Data records:
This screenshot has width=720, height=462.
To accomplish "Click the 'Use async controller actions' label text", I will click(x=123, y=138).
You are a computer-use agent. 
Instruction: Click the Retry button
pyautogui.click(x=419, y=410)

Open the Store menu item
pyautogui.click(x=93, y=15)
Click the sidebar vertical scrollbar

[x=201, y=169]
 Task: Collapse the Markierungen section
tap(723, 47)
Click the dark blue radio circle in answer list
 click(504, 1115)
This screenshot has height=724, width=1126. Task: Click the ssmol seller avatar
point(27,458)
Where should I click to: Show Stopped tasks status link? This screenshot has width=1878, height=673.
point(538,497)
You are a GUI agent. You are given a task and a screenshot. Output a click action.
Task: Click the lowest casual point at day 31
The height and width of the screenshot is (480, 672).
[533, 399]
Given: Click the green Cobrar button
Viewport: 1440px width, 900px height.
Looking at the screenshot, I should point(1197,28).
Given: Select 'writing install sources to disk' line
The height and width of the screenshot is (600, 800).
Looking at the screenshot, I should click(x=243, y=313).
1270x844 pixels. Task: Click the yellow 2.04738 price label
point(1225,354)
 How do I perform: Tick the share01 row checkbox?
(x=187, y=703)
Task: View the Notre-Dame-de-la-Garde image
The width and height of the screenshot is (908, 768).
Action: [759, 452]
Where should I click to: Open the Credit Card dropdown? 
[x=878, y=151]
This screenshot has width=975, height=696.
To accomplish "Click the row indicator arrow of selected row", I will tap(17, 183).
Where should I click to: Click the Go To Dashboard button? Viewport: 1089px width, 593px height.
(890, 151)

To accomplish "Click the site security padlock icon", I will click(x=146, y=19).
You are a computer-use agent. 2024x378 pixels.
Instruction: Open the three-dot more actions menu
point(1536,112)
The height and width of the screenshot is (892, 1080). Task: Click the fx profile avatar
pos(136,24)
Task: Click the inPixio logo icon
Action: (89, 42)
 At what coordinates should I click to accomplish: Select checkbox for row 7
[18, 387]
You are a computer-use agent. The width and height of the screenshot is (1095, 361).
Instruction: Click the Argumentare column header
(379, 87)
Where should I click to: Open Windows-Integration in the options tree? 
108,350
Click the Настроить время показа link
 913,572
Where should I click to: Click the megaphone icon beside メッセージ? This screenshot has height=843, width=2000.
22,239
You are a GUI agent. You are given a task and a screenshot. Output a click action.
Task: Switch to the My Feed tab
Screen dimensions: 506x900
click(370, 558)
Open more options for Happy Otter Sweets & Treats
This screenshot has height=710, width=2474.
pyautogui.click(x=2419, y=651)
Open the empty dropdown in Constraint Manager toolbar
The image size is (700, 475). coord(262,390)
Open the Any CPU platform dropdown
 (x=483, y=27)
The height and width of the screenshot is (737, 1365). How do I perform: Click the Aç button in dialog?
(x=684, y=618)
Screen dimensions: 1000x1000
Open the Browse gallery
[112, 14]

(Exercise description) If a line in the data above holds the word "will", count it; give only the total.

(Response box) 3